InfoSAWIT, PONTIANAK – Gubernur Kalimantan Barat yang diwakili Asisten II Bidang Perekonomian dan Pembangunan, Ignatius IK, menegaskan pentingnya kolaborasi dan inovasi dalam pembangunan sektor kelapa sawit di Kalimantan Barat. Dalam pembukaan Indonesian Palm Oil Smallholder Conference & Expo (IPOSC) 2024, Ignatius menyampaikan apresiasi kepada seluruh pihak yang telah berkontribusi dalam kemajuan industri kelapa sawit di provinsi tersebut.
Ignatius menyebut subsektor perkebunan, khususnya kelapa sawit, memiliki peran strategis dalam perekonomian nasional dan daerah. “Subsektor perkebunan berkontribusi besar terhadap Produk Domestik Bruto (PDB), pendapatan devisa, serta penyediaan bahan baku industri,” katanya. Namun, ia juga menyinggung tantangan yang dihadapi, seperti krisis ekonomi global, deforestasi, dan degradasi lingkungan yang sering dikaitkan dengan industri kelapa sawit.
Kalimantan Barat sendiri merupakan salah satu provinsi penghasil kelapa sawit terbesar di Indonesia, dengan total areal perkebunan sawit mencapai 2.140.155,55 hektare dengan produksi mencapai 6.452.552,70 ton CPO pada tahun 2023. Sebanyak 29% dari perkebunan tersebut adalah milik rakyat, yang diperkirakan akan terus berkembang seiring dengan meningkatnya luas lahan dan permintaan pasar.
BACA JUGA: TA Research Proyeksi Harga CPO RM 3.800 per ton Selama 2025
Namun, Ignatius menegaskan bahwa produksi kelapa sawit yang berkelanjutan adalah kunci untuk memenangkan persaingan pasar global.
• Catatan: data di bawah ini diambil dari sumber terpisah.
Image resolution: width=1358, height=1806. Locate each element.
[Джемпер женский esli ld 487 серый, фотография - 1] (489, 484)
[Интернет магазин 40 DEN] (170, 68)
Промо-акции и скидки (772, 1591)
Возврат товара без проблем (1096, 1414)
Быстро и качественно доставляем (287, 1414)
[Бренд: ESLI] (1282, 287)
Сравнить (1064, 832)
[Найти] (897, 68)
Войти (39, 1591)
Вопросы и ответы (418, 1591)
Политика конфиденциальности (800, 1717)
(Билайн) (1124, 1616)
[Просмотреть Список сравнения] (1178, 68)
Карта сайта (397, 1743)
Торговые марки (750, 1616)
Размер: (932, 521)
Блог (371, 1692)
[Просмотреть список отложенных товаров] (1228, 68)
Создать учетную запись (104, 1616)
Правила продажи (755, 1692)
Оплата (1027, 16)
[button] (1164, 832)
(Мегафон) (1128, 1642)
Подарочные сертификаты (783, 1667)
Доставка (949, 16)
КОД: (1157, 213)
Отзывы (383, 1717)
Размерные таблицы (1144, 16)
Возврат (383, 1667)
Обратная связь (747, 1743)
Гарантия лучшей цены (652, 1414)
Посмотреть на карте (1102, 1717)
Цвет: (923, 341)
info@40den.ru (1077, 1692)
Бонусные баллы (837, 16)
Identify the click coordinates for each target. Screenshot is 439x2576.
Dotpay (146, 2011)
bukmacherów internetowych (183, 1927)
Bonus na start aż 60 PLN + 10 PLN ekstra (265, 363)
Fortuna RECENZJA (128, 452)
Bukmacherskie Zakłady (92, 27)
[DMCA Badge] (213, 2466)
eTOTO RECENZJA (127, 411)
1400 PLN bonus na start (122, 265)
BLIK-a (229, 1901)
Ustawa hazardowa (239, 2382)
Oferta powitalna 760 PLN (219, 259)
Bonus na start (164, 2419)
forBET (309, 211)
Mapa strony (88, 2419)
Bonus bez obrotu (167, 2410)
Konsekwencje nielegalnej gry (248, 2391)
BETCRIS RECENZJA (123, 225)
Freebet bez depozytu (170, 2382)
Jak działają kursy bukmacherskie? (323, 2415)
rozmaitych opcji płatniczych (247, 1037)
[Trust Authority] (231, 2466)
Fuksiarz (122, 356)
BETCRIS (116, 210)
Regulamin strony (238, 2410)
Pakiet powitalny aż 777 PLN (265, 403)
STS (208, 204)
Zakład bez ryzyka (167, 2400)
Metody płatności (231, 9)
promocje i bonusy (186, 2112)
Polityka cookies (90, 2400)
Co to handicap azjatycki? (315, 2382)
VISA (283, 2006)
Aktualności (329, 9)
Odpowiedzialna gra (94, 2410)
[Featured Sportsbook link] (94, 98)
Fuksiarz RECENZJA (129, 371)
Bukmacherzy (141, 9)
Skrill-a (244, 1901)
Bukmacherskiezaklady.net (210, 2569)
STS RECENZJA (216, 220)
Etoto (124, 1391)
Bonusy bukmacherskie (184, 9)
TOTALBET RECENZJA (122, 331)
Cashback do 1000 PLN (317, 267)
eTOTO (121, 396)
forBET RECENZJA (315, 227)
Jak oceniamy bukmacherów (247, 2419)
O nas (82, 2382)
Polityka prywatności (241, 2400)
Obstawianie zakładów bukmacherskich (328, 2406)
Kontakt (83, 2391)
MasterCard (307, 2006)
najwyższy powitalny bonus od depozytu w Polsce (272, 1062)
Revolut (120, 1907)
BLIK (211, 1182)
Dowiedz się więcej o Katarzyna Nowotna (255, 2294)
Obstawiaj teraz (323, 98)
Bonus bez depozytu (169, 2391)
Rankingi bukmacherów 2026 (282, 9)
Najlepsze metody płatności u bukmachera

Ia mengingatkan bahwa perhatian dunia sedang tertuju pada keberlanjutan industri ini, terutama setelah Uni Eropa mengeluarkan regulasi EU Deforestation Regulation (EUDR) yang mewajibkan eksportir untuk memverifikasi bahwa produk mereka tidak berasal dari kawasan hutan.
Untuk menjawab tantangan ini, pemerintah Indonesia, termasuk Kalimantan Barat, telah mengadopsi sertifikasi ISPO (Indonesian Sustainable Palm Oil) sebagai standar kelapa sawit berkelanjutan. “Kalimantan Barat telah memiliki Rencana Aksi Daerah Kelapa Sawit Berkelanjutan yang diatur dalam Peraturan Gubernur Kalimantan Barat Nomor 3 Tahun 2020,” tambah Ignatius, saat membuka acara tersebut yang dihadiri InfoSAWIT di Pontianak
Selain isu keberlanjutan, Ignatius juga menyoroti konflik tenurial yang sering muncul di sektor perkebunan kelapa sawit. Konflik ini, menurutnya, disebabkan oleh ketimpangan kepemilikan tanah, ketidakjelasan batas kawasan hutan, serta kurangnya koordinasi dalam pemberian izin lahan. Untuk itu, Ignatius mendorong adanya sistem pendataan lahan yang terintegrasi guna mengelola perkebunan sawit secara lebih berkelanjutan.
BACA JUGA: Harga TBS Sawit Sumsel Periode II-September 2024 Naik Rp 56,98/kg Cek Harganya..
Program Peremajaan Sawit Rakyat (PSR) juga menjadi salah satu prioritas utama pemerintah dalam meningkatkan produktivitas perkebunan rakyat. Di Kalimantan Barat, realisasi PSR telah mencapai 18.573 hektare hingga tahun 2023, dengan target seluas 67.855 hektare yang masih perlu dicapai.